**EXERCISE BRIEF**
Print exactly the line that contains "The width and height of the screenshot is (693, 435)." along with every line beneath it to the end of the records below, and omit pictures.
#####
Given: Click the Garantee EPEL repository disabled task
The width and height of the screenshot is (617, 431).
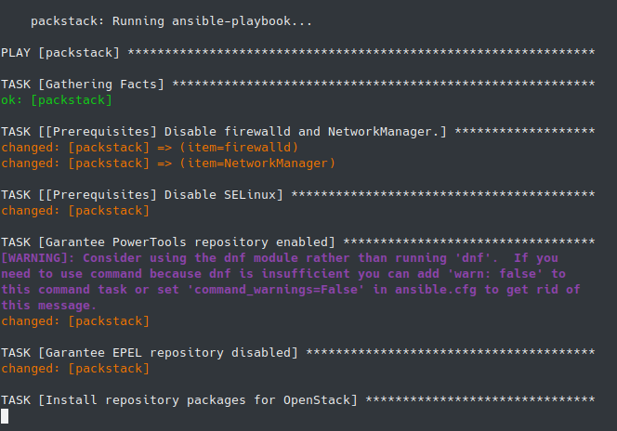Looking at the screenshot, I should click(x=149, y=352).
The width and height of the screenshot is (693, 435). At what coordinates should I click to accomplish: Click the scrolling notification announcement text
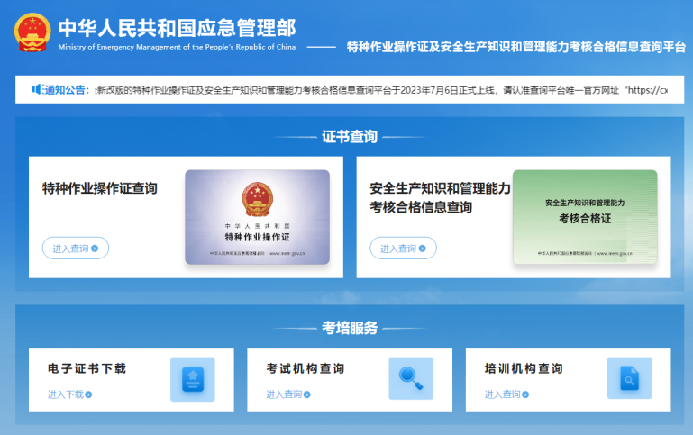(x=380, y=90)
#####
**TASK RESULT**
The width and height of the screenshot is (693, 435). At what coordinates should I click to accomplish: Click the scrolling notification announcement text
(x=380, y=90)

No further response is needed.